I already miss him.
All I can do is hope that with time… it’ll hurt a little less.
CHAPTER 17
ANDREW
Six Months Later
I still don’t understand what happened to me, or how I could’ve been so damn naïve.
After the attack, someone stood at my bedside. Turned out he was an undercover FBI agent who had infiltrated Jace’s gang to gather intel.
That part, I get. It makes sense, at least. But how could I have been so careless? I literally welcomed Jace with open arms and let him beat me down for years. Some scars from that time still remain, but none of the memories ever came back. My subconscious keeps them locked away, while my mind struggles to bring them to the surface. No matter how hard I try, it’s like fighting through thick, black tar.
The only thing I’m certain of is that the entire country is hunting down drug lord and murderer Jace Benton... my Jace.
I shake my head. I’d always believed his business was just corporate. What a fucking fool I’ve been. I was in love with one of the most powerful and ruthless men alive. And now, to top it all off, he wants me dead.
Robert made the decision to let me live in his apartment. He says it’s the safest place. No one would think to look for me in a gang member’s home.

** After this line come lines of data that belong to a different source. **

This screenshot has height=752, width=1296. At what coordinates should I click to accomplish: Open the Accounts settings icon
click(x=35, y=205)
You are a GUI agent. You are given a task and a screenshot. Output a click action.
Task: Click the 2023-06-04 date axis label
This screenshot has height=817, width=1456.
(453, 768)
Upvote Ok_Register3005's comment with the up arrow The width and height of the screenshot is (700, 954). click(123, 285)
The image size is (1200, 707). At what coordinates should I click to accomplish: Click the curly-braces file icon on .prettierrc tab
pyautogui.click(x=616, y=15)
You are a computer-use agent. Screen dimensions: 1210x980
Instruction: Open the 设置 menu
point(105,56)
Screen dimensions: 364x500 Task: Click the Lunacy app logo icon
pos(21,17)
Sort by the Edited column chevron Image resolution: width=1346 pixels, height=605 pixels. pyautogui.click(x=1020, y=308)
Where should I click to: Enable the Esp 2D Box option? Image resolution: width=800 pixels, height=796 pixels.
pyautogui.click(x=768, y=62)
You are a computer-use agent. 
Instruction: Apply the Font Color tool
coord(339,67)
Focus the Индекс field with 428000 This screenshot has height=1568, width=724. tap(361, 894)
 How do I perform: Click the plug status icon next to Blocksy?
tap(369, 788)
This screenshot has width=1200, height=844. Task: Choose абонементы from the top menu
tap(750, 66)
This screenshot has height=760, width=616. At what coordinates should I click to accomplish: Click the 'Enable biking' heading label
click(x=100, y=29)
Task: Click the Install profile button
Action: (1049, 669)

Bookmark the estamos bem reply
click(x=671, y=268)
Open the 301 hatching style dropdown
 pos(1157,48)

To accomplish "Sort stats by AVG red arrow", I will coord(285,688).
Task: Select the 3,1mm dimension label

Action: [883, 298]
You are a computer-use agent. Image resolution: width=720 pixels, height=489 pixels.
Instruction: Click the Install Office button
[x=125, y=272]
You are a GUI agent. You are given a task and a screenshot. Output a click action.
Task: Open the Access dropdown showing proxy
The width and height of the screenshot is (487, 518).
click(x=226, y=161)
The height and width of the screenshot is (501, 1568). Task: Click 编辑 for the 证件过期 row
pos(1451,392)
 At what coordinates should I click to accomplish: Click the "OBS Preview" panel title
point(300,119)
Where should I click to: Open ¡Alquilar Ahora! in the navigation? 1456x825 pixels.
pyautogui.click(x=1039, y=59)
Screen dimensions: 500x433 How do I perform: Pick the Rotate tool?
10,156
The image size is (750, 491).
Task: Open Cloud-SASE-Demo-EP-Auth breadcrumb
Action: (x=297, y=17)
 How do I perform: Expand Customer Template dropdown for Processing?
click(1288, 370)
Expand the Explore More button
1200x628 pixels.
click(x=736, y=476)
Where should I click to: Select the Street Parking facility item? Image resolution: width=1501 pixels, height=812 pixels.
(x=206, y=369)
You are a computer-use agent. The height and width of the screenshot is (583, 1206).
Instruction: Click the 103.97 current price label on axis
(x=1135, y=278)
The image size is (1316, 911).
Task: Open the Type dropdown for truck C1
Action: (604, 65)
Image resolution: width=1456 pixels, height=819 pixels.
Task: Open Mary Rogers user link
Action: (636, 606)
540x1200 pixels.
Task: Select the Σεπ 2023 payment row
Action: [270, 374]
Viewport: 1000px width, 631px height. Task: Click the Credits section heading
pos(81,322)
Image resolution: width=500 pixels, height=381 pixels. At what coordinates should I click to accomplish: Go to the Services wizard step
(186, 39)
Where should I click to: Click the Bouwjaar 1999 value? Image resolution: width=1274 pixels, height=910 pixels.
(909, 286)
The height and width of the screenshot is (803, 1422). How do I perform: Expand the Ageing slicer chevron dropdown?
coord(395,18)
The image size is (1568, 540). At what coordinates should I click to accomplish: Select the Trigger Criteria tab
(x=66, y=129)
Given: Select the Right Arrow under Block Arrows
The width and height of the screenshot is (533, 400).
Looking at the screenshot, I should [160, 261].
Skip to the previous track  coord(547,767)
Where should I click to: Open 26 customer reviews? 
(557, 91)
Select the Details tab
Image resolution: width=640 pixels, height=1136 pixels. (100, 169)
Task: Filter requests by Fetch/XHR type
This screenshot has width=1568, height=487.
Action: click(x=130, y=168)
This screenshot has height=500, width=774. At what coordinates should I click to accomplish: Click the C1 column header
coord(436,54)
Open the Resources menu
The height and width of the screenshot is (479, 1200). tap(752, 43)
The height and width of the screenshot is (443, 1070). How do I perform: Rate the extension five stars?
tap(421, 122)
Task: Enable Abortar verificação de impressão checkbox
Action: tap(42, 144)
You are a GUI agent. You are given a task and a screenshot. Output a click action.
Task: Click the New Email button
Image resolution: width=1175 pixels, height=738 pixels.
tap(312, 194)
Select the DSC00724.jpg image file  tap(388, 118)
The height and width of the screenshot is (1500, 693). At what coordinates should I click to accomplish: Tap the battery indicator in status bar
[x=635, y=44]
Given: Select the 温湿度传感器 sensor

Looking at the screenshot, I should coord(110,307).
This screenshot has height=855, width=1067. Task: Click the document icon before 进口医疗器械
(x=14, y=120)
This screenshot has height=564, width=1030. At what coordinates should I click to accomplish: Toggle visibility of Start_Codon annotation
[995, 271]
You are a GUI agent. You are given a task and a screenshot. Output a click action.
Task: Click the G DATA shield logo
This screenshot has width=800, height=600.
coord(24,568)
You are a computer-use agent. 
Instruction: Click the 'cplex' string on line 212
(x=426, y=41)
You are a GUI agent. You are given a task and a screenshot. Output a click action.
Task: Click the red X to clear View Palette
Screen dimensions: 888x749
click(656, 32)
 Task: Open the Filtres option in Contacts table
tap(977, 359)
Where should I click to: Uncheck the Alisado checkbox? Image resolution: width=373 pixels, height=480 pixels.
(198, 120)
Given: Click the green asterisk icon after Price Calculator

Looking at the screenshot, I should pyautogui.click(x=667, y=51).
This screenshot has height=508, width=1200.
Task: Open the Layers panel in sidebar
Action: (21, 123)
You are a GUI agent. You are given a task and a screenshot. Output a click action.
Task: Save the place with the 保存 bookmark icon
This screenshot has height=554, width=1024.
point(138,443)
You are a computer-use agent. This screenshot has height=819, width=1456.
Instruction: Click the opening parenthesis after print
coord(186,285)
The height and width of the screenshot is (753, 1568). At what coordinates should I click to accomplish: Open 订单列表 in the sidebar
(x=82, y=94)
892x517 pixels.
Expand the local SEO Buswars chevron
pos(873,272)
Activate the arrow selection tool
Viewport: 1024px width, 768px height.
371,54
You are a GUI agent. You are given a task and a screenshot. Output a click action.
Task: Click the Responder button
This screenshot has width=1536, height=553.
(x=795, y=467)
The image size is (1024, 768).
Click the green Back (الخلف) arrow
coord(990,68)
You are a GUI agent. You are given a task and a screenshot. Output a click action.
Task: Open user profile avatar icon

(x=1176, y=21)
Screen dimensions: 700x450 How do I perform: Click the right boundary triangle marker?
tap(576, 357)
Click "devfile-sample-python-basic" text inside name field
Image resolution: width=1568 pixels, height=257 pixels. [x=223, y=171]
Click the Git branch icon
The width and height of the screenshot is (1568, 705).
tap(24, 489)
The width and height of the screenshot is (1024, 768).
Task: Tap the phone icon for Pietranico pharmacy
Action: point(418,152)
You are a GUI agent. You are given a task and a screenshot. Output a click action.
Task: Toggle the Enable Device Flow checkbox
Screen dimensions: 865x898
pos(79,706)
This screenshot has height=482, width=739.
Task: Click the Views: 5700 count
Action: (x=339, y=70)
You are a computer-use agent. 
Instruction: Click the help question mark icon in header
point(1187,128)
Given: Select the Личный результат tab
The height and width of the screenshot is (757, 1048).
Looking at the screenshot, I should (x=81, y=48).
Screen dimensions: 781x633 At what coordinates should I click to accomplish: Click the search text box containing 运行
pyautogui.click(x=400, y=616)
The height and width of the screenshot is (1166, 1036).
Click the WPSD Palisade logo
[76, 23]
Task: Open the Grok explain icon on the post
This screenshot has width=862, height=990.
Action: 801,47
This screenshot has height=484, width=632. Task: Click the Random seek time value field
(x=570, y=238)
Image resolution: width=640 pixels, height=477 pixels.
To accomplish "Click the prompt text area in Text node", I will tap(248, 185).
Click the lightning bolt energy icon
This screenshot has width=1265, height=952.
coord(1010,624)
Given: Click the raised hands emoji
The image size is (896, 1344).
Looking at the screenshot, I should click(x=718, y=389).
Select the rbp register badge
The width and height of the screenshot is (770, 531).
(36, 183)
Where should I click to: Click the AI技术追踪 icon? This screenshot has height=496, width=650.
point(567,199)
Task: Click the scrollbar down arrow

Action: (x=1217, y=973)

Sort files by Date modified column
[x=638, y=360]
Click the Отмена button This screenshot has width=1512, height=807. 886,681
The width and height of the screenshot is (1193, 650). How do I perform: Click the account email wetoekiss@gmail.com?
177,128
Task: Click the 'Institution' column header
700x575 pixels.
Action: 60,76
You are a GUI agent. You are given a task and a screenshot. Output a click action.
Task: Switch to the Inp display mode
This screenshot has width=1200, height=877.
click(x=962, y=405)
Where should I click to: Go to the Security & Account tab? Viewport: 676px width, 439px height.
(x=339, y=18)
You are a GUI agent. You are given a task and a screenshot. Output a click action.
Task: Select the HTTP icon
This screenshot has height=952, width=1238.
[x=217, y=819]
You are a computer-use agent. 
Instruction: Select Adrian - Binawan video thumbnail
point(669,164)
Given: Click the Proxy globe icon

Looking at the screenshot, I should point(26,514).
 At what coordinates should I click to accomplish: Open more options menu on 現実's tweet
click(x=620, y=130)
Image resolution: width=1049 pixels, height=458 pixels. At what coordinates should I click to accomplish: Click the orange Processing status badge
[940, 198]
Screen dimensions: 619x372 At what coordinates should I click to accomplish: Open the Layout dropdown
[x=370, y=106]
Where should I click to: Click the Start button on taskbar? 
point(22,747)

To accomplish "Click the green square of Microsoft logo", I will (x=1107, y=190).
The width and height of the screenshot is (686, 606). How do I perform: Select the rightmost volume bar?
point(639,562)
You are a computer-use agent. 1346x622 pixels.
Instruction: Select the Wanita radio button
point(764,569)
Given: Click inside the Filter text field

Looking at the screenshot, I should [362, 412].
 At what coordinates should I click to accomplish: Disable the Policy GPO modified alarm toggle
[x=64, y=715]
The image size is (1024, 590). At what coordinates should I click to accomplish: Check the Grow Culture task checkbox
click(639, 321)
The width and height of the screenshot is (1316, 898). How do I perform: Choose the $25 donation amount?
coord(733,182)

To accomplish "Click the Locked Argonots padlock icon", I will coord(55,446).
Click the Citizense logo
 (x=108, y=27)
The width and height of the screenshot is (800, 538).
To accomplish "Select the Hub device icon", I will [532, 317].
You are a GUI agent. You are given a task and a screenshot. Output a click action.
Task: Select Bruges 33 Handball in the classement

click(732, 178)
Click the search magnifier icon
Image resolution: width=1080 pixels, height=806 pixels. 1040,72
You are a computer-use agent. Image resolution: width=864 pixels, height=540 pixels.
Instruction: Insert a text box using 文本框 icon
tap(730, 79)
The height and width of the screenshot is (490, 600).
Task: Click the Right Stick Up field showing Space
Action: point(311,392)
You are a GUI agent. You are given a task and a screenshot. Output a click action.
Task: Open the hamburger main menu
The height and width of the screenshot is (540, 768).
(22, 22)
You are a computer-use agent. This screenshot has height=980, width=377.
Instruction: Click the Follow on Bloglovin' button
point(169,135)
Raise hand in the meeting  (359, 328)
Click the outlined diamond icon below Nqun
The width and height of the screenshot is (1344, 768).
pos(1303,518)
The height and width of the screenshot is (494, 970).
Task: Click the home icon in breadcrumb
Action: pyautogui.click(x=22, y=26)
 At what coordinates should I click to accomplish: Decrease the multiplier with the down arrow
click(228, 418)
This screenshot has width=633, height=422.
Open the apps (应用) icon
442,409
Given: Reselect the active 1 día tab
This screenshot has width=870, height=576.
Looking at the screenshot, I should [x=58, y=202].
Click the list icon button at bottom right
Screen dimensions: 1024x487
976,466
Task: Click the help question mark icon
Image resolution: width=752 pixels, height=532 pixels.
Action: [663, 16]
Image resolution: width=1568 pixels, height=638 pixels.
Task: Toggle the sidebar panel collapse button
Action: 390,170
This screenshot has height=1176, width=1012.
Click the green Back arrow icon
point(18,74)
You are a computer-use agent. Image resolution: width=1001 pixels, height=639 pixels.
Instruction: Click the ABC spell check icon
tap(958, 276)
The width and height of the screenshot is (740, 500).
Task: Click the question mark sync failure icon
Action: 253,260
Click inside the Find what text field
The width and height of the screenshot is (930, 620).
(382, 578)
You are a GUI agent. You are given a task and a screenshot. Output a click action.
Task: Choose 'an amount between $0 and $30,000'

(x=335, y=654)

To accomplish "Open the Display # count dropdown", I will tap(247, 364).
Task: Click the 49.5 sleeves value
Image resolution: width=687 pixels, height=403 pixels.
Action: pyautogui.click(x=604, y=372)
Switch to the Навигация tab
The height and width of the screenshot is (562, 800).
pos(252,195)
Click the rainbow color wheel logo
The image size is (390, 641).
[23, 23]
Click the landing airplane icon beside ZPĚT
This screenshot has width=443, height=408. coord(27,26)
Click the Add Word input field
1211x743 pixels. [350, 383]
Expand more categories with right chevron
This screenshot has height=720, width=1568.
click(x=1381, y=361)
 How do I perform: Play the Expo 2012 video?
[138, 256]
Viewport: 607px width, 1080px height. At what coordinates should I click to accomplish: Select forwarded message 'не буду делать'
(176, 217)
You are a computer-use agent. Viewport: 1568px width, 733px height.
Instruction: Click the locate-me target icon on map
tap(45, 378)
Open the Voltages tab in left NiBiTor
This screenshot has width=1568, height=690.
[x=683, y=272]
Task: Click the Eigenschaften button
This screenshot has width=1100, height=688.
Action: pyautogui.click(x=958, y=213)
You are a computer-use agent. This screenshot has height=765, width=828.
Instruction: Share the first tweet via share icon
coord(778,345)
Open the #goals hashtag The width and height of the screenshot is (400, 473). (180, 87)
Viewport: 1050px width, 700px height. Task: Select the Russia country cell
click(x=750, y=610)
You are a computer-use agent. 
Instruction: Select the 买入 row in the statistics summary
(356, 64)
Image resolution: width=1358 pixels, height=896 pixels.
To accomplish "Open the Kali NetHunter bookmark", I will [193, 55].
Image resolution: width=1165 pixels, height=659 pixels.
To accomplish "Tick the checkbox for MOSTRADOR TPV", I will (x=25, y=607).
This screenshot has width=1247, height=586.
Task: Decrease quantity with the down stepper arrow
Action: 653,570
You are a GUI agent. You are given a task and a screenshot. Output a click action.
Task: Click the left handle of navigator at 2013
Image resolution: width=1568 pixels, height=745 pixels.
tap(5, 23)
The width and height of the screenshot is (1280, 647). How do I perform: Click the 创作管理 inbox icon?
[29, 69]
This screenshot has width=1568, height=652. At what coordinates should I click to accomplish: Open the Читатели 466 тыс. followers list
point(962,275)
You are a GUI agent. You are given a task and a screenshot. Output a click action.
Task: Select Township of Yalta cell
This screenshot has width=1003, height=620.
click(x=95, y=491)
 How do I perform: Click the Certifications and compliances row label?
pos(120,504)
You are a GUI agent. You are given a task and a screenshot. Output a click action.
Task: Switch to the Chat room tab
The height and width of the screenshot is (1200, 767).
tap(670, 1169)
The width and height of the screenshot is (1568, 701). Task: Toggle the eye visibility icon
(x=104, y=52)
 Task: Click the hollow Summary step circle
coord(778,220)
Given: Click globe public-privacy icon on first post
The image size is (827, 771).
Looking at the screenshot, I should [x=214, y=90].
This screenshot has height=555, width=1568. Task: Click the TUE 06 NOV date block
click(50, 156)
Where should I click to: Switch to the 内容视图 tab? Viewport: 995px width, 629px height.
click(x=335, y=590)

And here I am, sitting on the couch like I do every day, watching the minutes crawl by, like I no longer have any control over my own life. I don’t know anyone. I have no reason to go outside.
A sigh slips past my lips as I stand and head up the stairs. In the hallway, I stop—probably for the thousandth time—and turn my back to the mirror. I lift the messy hair growing at the nape of my neck. Beautiful roses wind around my collar. Every time I look at this tattoo, I feel safe. It’s become my most precious symbol. I still wonder who did it. It can’t be very old—the ink hasn’t faded yet. I take care of it. I don’t want it to disappear. Ever.
I remember Robert telling me I hid out in Maple Creek for a while. Until now, I haven’t dared to investigate. What if I find something I’m not ready to face? Would it change who I am now? Would it alter what little I do remember?
As much as I search for answers, I don’t even know if I want them.
I sigh again and go back downstairs, sinking into the couch. On the table in front of me is a laptop. Hesitantly, I reach out and turn it on. It takes me a minute to click on the internet icon.
Then, after six months of silence, I finally do it—I type“Maple Creek” into the search bar.
A small sleepy town appears on the screen. Two thousand residents. A guesthouse. Just below, a website catches my eye. Drawn to it like a moth to flame, I click.
Devil’s Sign. A tattoo studio. The style of the pieces shown looks a lot like mine. I search for the artists, but there’s almost no info. No photos. Barely any data. All I get is the name of the owner: Arès Clark.
My chest tightens painfully.
I was hoping to learn more, but now I just feel... disappointed.
“What are you doing?” comes a voice from behind me.
I jump, then see Robert settling beside me. I close the laptop just enough so he can see the screen.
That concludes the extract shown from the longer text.